• _REQUIREMENT_
Please return all the records exactly, with nothing left out.

• _DATA FOR PROCESSING_

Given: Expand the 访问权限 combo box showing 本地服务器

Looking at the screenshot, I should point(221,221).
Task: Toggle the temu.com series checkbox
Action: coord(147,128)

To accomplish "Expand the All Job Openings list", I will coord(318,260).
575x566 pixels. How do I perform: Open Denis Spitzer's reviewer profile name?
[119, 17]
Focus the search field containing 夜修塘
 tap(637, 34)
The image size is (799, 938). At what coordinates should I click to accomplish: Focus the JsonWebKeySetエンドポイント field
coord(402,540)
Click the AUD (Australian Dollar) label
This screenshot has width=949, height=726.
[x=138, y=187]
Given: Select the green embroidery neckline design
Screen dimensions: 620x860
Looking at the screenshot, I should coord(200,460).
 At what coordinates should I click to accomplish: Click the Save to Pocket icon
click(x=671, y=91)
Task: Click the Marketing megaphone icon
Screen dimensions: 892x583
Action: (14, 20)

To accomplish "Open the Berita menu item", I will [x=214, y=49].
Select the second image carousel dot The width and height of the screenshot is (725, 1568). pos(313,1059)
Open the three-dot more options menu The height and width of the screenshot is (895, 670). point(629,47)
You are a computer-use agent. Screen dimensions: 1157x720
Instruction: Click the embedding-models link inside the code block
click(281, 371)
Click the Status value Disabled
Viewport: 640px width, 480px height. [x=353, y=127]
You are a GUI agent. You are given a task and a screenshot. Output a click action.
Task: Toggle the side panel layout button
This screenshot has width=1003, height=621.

• _TASK RESPONSE_
Given: Expand the 访问权限 combo box showing 本地服务器

Looking at the screenshot, I should point(221,221).
Task: Toggle the temu.com series checkbox
Action: coord(147,128)

To accomplish "Expand the All Job Openings list", I will coord(318,260).
575x566 pixels. How do I perform: Open Denis Spitzer's reviewer profile name?
[119, 17]
Focus the search field containing 夜修塘
 tap(637, 34)
The image size is (799, 938). At what coordinates should I click to accomplish: Focus the JsonWebKeySetエンドポイント field
coord(402,540)
Click the AUD (Australian Dollar) label
This screenshot has width=949, height=726.
[x=138, y=187]
Given: Select the green embroidery neckline design
Screen dimensions: 620x860
Looking at the screenshot, I should coord(200,460).
 At what coordinates should I click to accomplish: Click the Save to Pocket icon
click(x=671, y=91)
Task: Click the Marketing megaphone icon
Screen dimensions: 892x583
Action: (14, 20)

To accomplish "Open the Berita menu item", I will [x=214, y=49].
Select the second image carousel dot The width and height of the screenshot is (725, 1568). pos(313,1059)
Open the three-dot more options menu The height and width of the screenshot is (895, 670). point(629,47)
You are a computer-use agent. Screen dimensions: 1157x720
Instruction: Click the embedding-models link inside the code block
click(281, 371)
Click the Status value Disabled
Viewport: 640px width, 480px height. [x=353, y=127]
You are a GUI agent. You are given a task and a screenshot. Output a click action.
Task: Toggle the side panel layout button
This screenshot has width=1003, height=621.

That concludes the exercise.